> **WHAT TO PRODUCE**
Please transcribe the following records in full, exactly as given.

> **SOURCE DATA**
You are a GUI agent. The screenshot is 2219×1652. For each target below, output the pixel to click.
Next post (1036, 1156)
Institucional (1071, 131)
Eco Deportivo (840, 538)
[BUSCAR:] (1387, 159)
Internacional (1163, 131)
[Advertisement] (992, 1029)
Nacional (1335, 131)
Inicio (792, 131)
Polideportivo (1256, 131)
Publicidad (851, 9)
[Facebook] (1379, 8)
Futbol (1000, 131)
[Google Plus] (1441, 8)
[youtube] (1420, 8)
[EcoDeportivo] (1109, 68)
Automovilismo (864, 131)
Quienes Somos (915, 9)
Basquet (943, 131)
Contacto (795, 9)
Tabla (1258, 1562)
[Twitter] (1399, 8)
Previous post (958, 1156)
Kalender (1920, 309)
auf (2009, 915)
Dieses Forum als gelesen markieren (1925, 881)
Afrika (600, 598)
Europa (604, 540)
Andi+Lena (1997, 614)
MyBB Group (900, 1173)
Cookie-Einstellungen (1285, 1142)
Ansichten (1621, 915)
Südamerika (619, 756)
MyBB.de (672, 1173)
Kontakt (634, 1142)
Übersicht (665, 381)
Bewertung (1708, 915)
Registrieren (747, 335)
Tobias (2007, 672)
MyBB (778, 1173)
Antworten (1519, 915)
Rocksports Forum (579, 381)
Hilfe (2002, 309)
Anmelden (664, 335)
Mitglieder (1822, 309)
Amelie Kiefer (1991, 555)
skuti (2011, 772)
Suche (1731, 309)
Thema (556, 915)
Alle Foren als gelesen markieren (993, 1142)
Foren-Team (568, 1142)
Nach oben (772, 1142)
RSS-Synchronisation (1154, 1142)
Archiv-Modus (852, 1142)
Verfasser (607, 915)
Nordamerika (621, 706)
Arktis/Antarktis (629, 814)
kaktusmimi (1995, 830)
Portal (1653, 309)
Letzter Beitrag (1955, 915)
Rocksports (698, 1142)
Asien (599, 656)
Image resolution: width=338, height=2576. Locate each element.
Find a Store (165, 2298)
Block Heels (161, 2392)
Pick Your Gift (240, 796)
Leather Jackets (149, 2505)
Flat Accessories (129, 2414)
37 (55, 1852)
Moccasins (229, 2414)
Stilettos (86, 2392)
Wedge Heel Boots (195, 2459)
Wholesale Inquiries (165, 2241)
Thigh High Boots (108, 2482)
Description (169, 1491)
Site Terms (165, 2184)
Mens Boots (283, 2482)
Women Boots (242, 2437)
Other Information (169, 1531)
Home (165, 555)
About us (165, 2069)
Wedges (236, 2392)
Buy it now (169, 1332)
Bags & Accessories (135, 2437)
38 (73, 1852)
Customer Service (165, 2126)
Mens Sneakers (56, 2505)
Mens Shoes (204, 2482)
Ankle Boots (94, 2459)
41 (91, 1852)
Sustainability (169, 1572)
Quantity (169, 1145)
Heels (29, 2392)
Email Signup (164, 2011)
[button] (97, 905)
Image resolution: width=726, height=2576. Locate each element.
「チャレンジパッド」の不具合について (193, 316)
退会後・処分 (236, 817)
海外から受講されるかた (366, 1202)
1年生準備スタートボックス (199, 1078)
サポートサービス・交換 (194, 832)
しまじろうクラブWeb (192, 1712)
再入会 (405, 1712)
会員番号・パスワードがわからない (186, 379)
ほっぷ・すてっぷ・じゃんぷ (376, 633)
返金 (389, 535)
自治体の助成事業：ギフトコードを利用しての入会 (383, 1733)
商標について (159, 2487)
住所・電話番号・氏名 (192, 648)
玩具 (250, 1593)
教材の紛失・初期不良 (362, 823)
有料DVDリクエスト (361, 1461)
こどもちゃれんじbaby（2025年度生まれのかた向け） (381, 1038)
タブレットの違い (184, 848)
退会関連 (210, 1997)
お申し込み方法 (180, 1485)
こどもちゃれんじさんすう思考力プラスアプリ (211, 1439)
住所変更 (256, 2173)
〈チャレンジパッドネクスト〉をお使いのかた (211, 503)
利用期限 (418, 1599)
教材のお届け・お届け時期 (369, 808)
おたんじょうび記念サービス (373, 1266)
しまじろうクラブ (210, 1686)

> **ANSWER BELOW**
You are a GUI agent. The screenshot is 2219×1652. For each target below, output the pixel to click.
Next post (1036, 1156)
Institucional (1071, 131)
Eco Deportivo (840, 538)
[BUSCAR:] (1387, 159)
Internacional (1163, 131)
[Advertisement] (992, 1029)
Nacional (1335, 131)
Inicio (792, 131)
Polideportivo (1256, 131)
Publicidad (851, 9)
[Facebook] (1379, 8)
Futbol (1000, 131)
[Google Plus] (1441, 8)
[youtube] (1420, 8)
[EcoDeportivo] (1109, 68)
Automovilismo (864, 131)
Quienes Somos (915, 9)
Basquet (943, 131)
Contacto (795, 9)
Tabla (1258, 1562)
[Twitter] (1399, 8)
Previous post (958, 1156)
Kalender (1920, 309)
auf (2009, 915)
Dieses Forum als gelesen markieren (1925, 881)
Afrika (600, 598)
Europa (604, 540)
Andi+Lena (1997, 614)
MyBB Group (900, 1173)
Cookie-Einstellungen (1285, 1142)
Ansichten (1621, 915)
Südamerika (619, 756)
MyBB.de (672, 1173)
Kontakt (634, 1142)
Übersicht (665, 381)
Bewertung (1708, 915)
Registrieren (747, 335)
Tobias (2007, 672)
MyBB (778, 1173)
Antworten (1519, 915)
Rocksports Forum (579, 381)
Hilfe (2002, 309)
Anmelden (664, 335)
Mitglieder (1822, 309)
Amelie Kiefer (1991, 555)
skuti (2011, 772)
Suche (1731, 309)
Thema (556, 915)
Alle Foren als gelesen markieren (993, 1142)
Foren-Team (568, 1142)
Nach oben (772, 1142)
RSS-Synchronisation (1154, 1142)
Archiv-Modus (852, 1142)
Verfasser (607, 915)
Nordamerika (621, 706)
Arktis/Antarktis (629, 814)
kaktusmimi (1995, 830)
Portal (1653, 309)
Letzter Beitrag (1955, 915)
Rocksports (698, 1142)
Asien (599, 656)
Image resolution: width=338, height=2576. Locate each element.
Find a Store (165, 2298)
Block Heels (161, 2392)
Pick Your Gift (240, 796)
Leather Jackets (149, 2505)
Flat Accessories (129, 2414)
37 (55, 1852)
Moccasins (229, 2414)
Stilettos (86, 2392)
Wedge Heel Boots (195, 2459)
Wholesale Inquiries (165, 2241)
Thigh High Boots (108, 2482)
Description (169, 1491)
Site Terms (165, 2184)
Mens Boots (283, 2482)
Women Boots (242, 2437)
Other Information (169, 1531)
Home (165, 555)
About us (165, 2069)
Wedges (236, 2392)
Buy it now (169, 1332)
Bags & Accessories (135, 2437)
38 (73, 1852)
Customer Service (165, 2126)
Mens Sneakers (56, 2505)
Mens Shoes (204, 2482)
Ankle Boots (94, 2459)
41 (91, 1852)
Sustainability (169, 1572)
Quantity (169, 1145)
Heels (29, 2392)
Email Signup (164, 2011)
[button] (97, 905)
Image resolution: width=726, height=2576. Locate each element.
「チャレンジパッド」の不具合について (193, 316)
退会後・処分 (236, 817)
海外から受講されるかた (366, 1202)
1年生準備スタートボックス (199, 1078)
サポートサービス・交換 (194, 832)
しまじろうクラブWeb (192, 1712)
再入会 (405, 1712)
会員番号・パスワードがわからない (186, 379)
ほっぷ・すてっぷ・じゃんぷ (376, 633)
返金 (389, 535)
自治体の助成事業：ギフトコードを利用しての入会 (383, 1733)
商標について (159, 2487)
住所・電話番号・氏名 (192, 648)
玩具 (250, 1593)
教材の紛失・初期不良 (362, 823)
有料DVDリクエスト (361, 1461)
こどもちゃれんじbaby（2025年度生まれのかた向け） (381, 1038)
タブレットの違い (184, 848)
退会関連 (210, 1997)
お申し込み方法 (180, 1485)
こどもちゃれんじさんすう思考力プラスアプリ (211, 1439)
住所変更 (256, 2173)
〈チャレンジパッドネクスト〉をお使いのかた (211, 503)
利用期限 (418, 1599)
教材のお届け・お届け時期 (369, 808)
おたんじょうび記念サービス (373, 1266)
しまじろうクラブ (210, 1686)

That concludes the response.